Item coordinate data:
|---|
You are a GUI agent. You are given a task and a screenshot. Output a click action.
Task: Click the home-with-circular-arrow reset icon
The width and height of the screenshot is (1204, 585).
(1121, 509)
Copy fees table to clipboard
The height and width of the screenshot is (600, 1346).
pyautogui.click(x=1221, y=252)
|---|
What you should do:
Reproduce these lines verbatim.

Result of this task:
You are a GUI agent. You are given a task and a screenshot. Output a click action.
Task: Click the home-with-circular-arrow reset icon
The width and height of the screenshot is (1204, 585).
(1121, 509)
Copy fees table to clipboard
The height and width of the screenshot is (600, 1346).
pyautogui.click(x=1221, y=252)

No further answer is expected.